Source material
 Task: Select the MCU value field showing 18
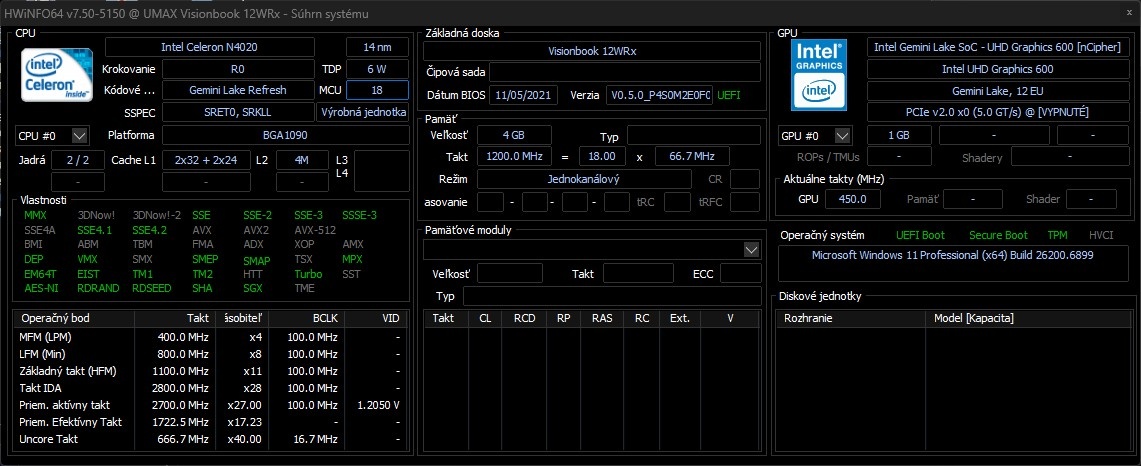[x=377, y=90]
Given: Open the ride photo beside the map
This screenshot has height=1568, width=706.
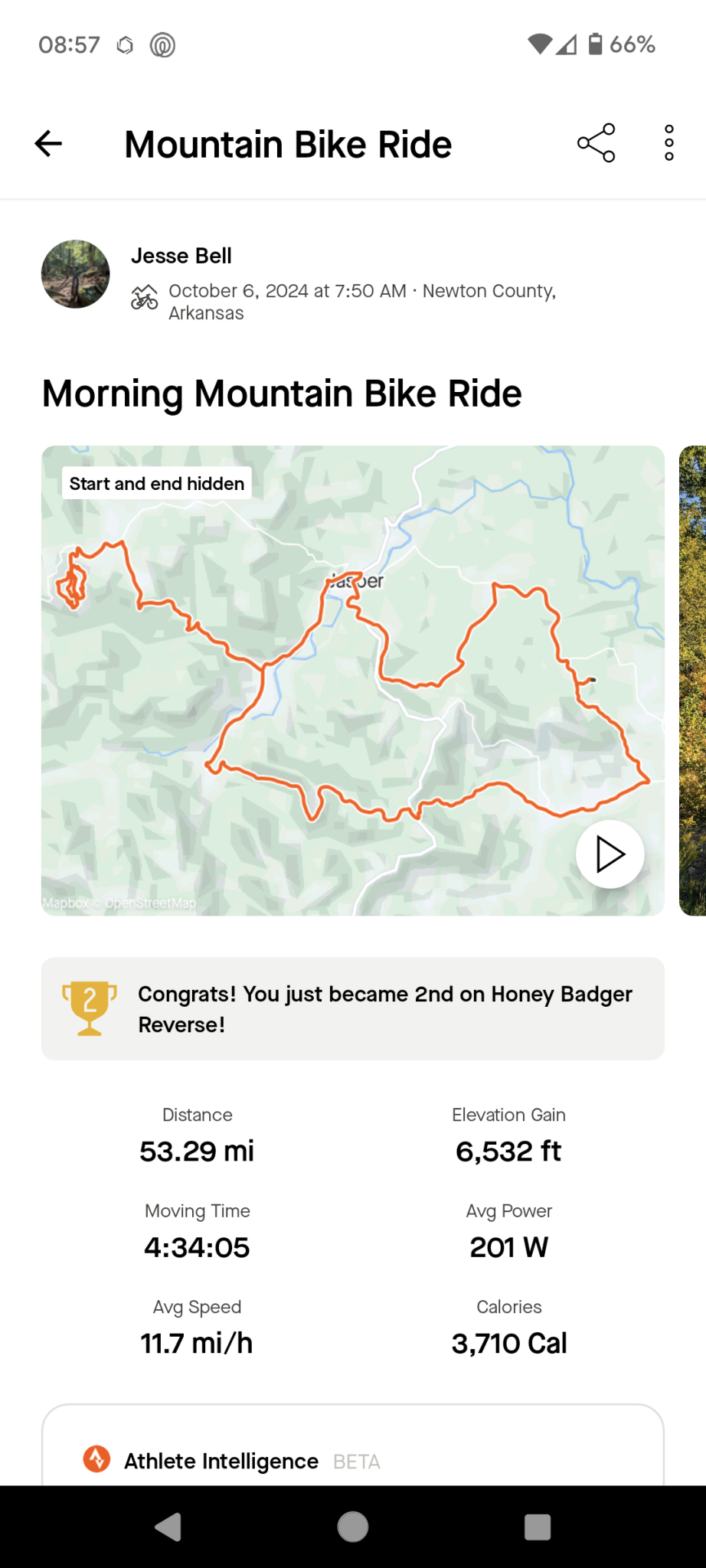Looking at the screenshot, I should click(x=693, y=680).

Your instructions
Restate each line of the material word for word, skipping any picture.

Solved exercise
 Task: Select the MCU value field showing 18
[x=377, y=90]
Given: Open the ride photo beside the map
This screenshot has height=1568, width=706.
Looking at the screenshot, I should click(x=693, y=680).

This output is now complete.